Com a Alemanha dependente do volfrâmio português para fortalecer a sua máquina bélica e a Inglaterra a tentar a todo o custo estancar o jorro desse minério que fluía das minas portuguesas para as mãos alemãs, aquelas pequenas localidades nortenhas e as suas gentes viram a sua realidade ser radicalmente transformada com a corrida às “pedras negras”.
Através de uma hábil combinação entre ficção e eventos históricos, o livro proporciona uma visão detalhada das dinâmicas sociais e económicas resultantes da exploração mineira durante a guerra nas pequenas terras da serra de Arouca, maioritariamente através da história dos “do Aido”. Composta por um pai e diversos irmãos, a família “do Aido” gere uma taberna que beneficia de um grande desenvolvimento, em paralelo com a expansão da extração mineira e o vai e vem de mineiros, “pilhas” (ladrões de minério) e outras pessoas acometidas pela febre do volfrâmio.
A personagem principal é Custódio do Aido, o mais novo dos irmãos, que mostra habilidade para os negócios e que acaba por se envolver no comércio de volfrâmio com os ingleses, incentivado por querer dar uma vida melhor à sua família – mas também pelo ódio que sente em relação aos alemães nazis e à sua crueldade para com as gentes locais.

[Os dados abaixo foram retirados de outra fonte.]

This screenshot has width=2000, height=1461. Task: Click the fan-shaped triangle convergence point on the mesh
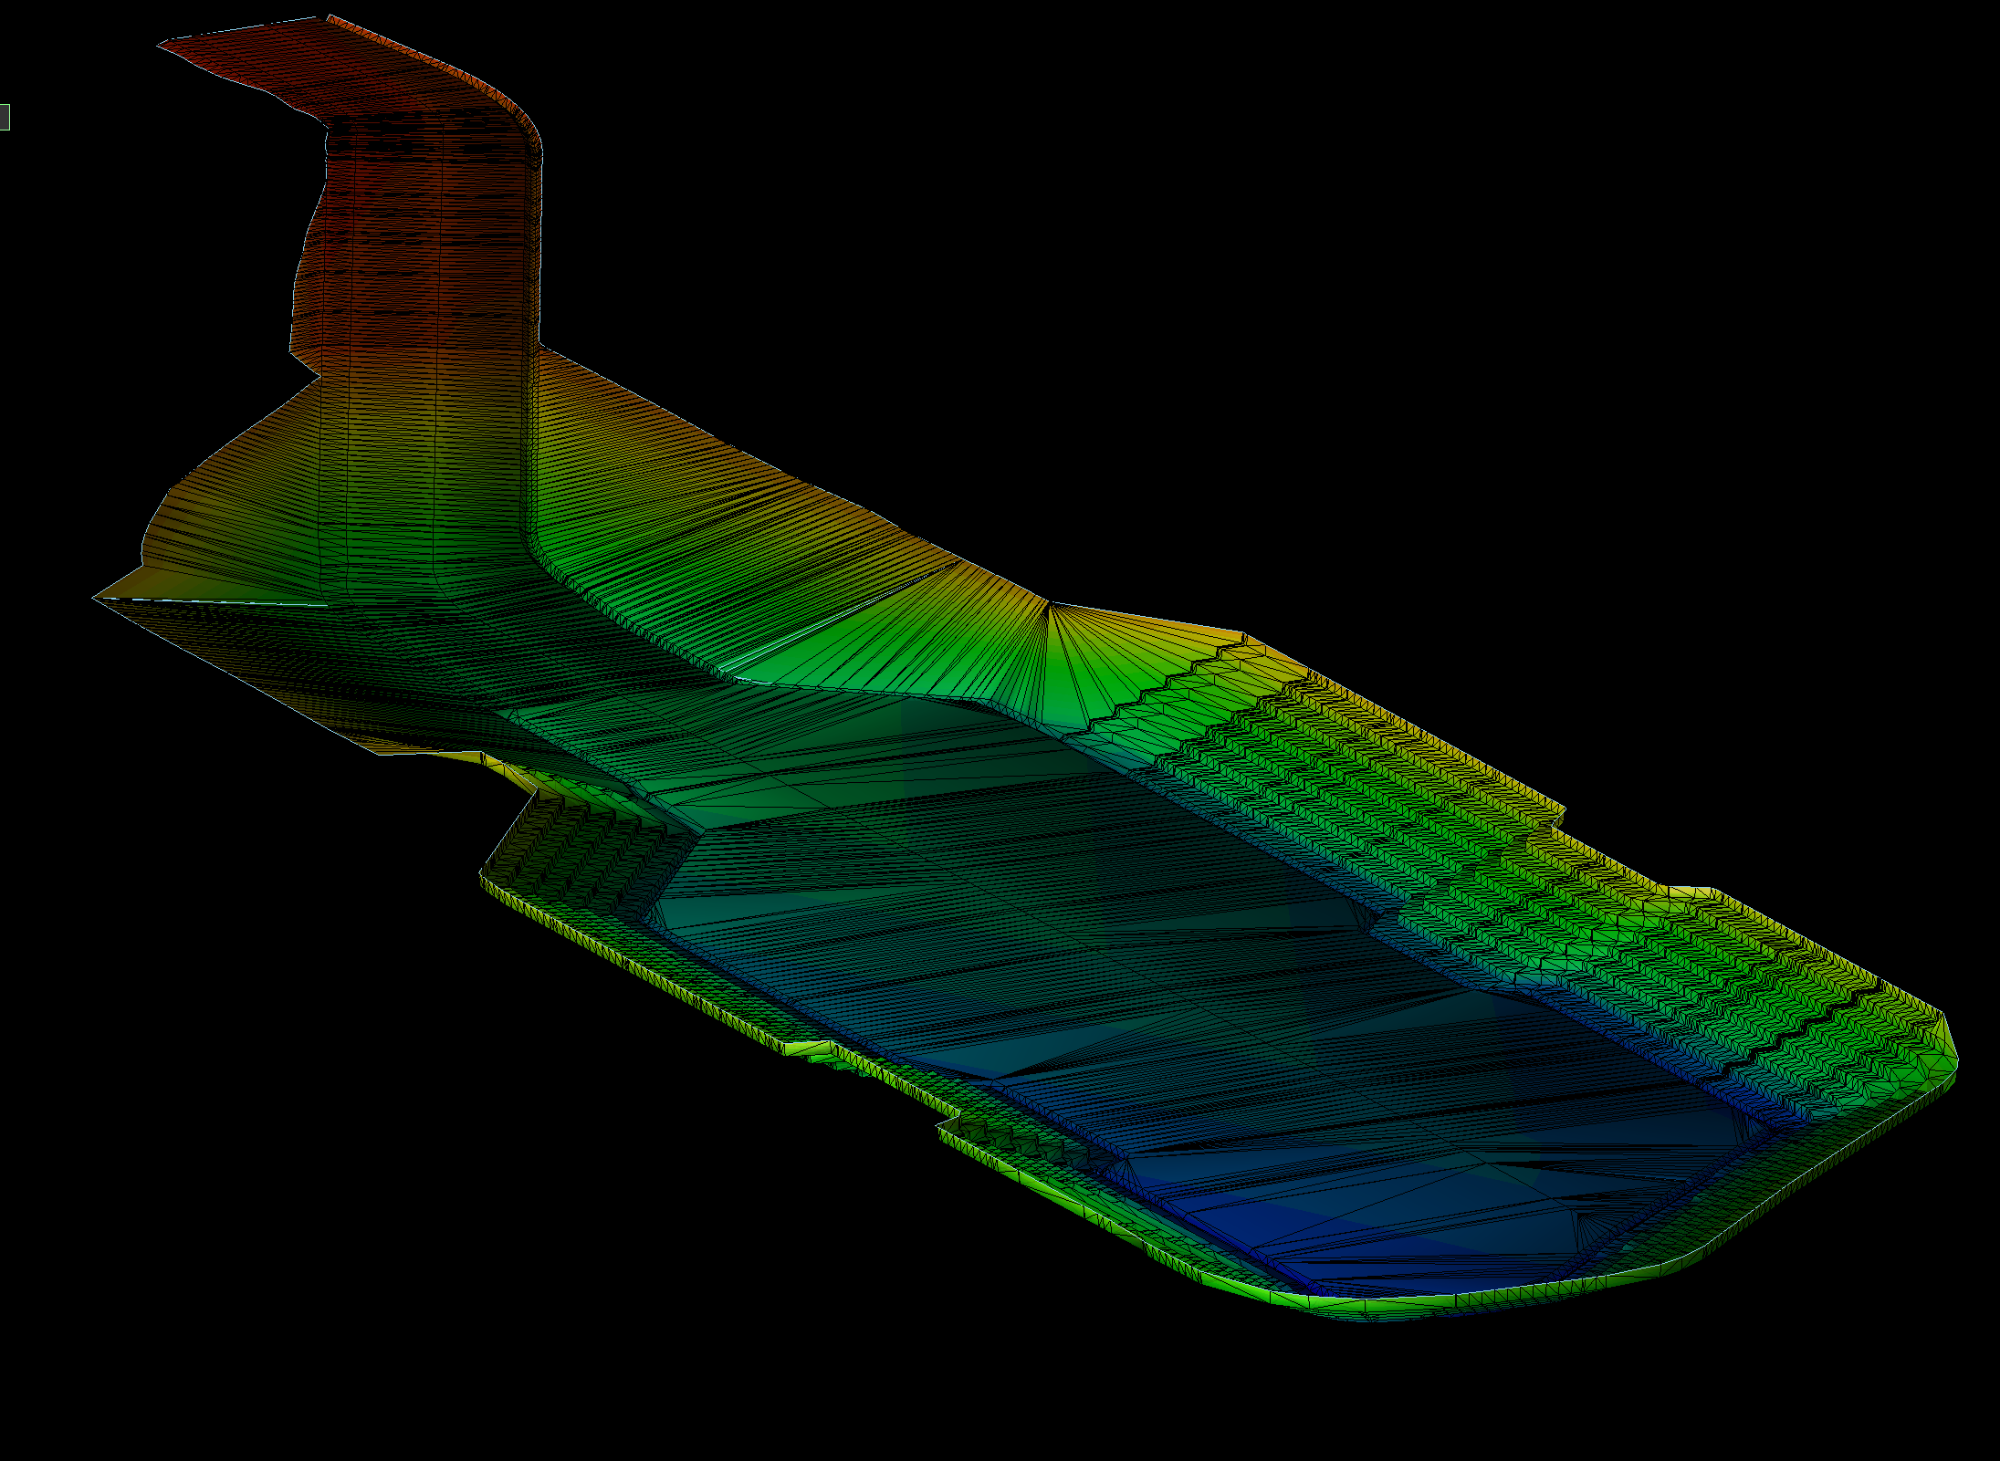pyautogui.click(x=1048, y=603)
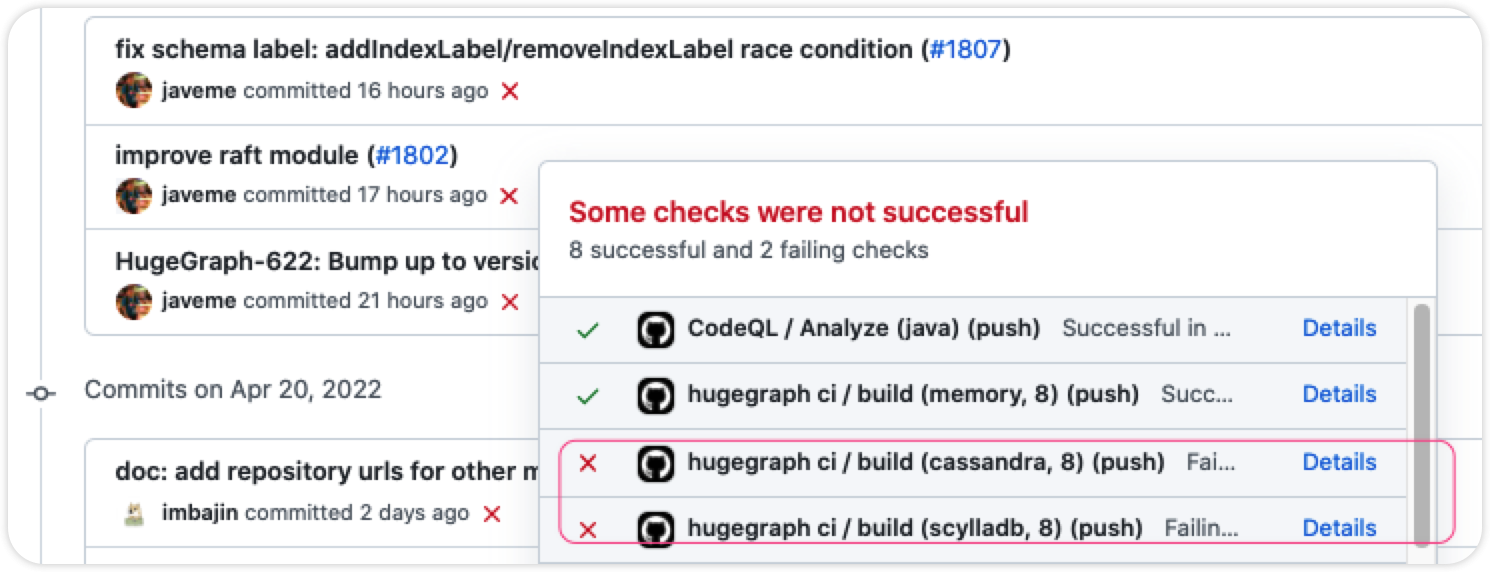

Mas ninguém escapa à “maldição” do volfrâmio, com uma sucessão de eventos que acabam por levar a tragédias e sofrimento relacionados com a exploração deste minério e as suas consequências nefastas, desde o abandono dos campos aos acidentes nas minas, à miséria que se segue a um enriquecimento efémero ou mesmo assassinatos.

As personagens são ricamente desenvolvidas, procurando reflectir a diversidade e a complexidade daquelas comunidades rurais das serras arouquenses, acompanhando a vida de aldeões e mineiros mas, também, de espiões e capatazes alemães, numa miríade de personagens que contribuem para uma teia narrativa que explora temas como ganância, amizade, lealdade ou sobrevivência. O acompanhamento destas personagens é feito em paralelo com descrições meticulosas dos ambientes circundantes, que permitem aos leitores mergulhar nos cenários pitorescos daquelas pequenas terras portuguesas.
Ao longo de 365 páginas, Marcos D. Mateus explora também as relações internacionais de Portugal durante a guerra, nomeadamente a plasticidade de Salazar que tentava “agradar a gregos e a troianos” para poder beneficiar tanto do ouro nazi como do dinheiro inglês, embora o país continuasse mergulhado num marasmo de atraso. Uma boa opção para os entusiastas de romances históricos, que procurem narrativas ricas em detalhe, emoções e descrições, oferecendo ainda uma perspectiva única sobre um período da história de Portugal que tende a ser negligenciado.